The two-family house from Brienz has a magnificently carved facade. It illustrates the high standard of rural architecture in the Bernese Oberland and gives a picture of the craft of wood-carving which is characteristic of Brienz.
A block structure of squared logs with projecting wall-beams rests on the high stone basement. The impressive facade on the gable side has numerous friezes of various designs running across the full width of the house. On the upper floor and in the area of the pediment the wall support beams project forward in the manner frequently encountered in the Bernese Oberland. The low-pitched purlined roof was formerly laid with shingles.
On the back and eaves side an addition was built in 1867 with a horse stable, a place for hay and two rooms. The cellar contained a pigsty and a wood-carving workshop. Today it is still possible to watch a woodcarver at work and to admire original Brienz woodcarvings in an exhibition.

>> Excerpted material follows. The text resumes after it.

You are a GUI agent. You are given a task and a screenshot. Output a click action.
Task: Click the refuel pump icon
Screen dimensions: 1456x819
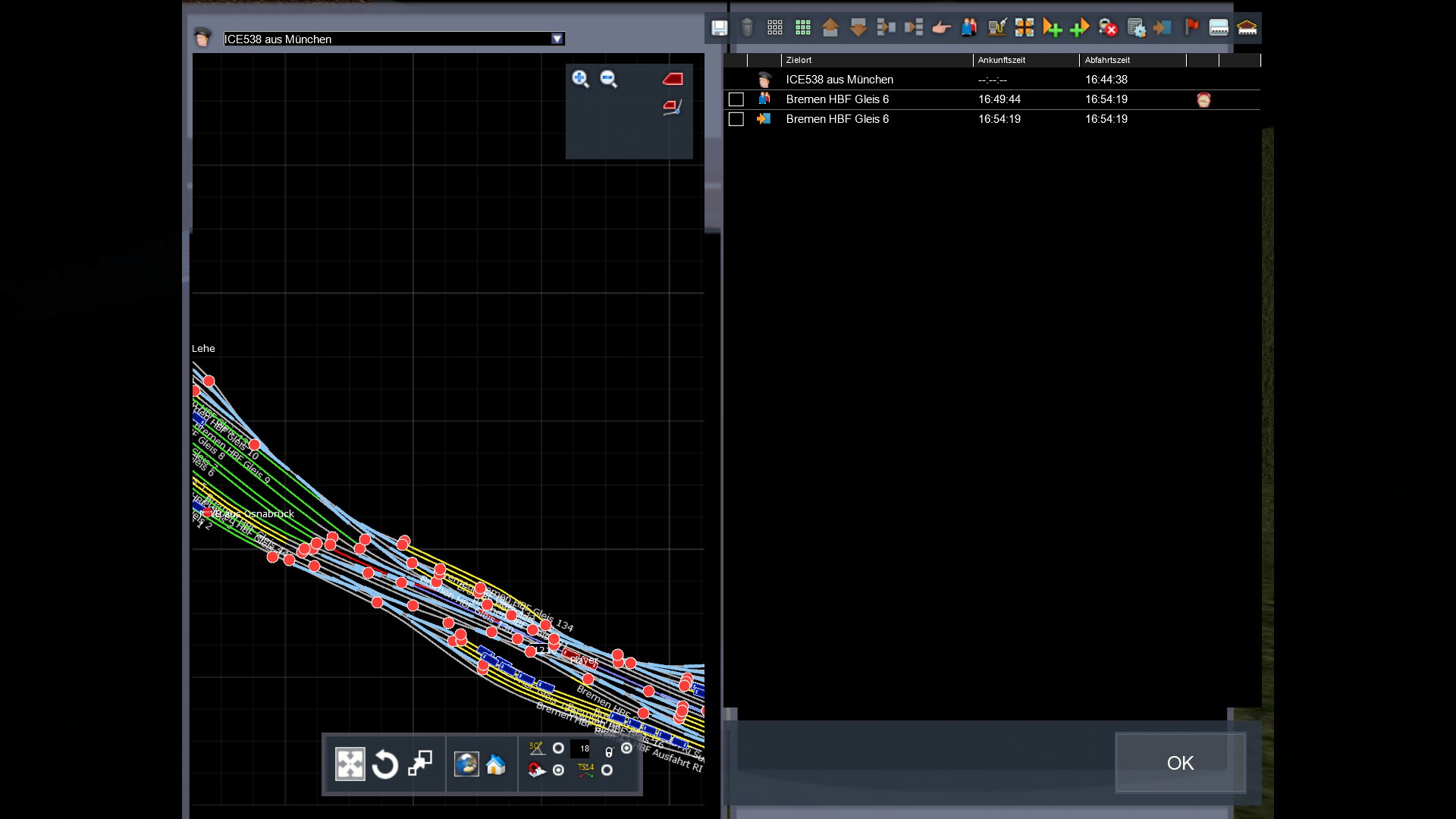coord(996,28)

The building owner was probably the innkeeper Heinrich von Flüe who served as a sailor from 1762 to 1766 on Lake Brienz at the cargo exchange. Based on historical sources, we know that the building was used as a double house by two independent owners from 1782 on. The later owners were also connected with the transportation industry (boatman, sailor, coachmen) and tourism (innkeeper, mountain guide, woodcarver).
Next to the house is the drying kiln from Brienzwiler BE (No. 1032), in which fruits were dried to be enjoyed during long winter evenings.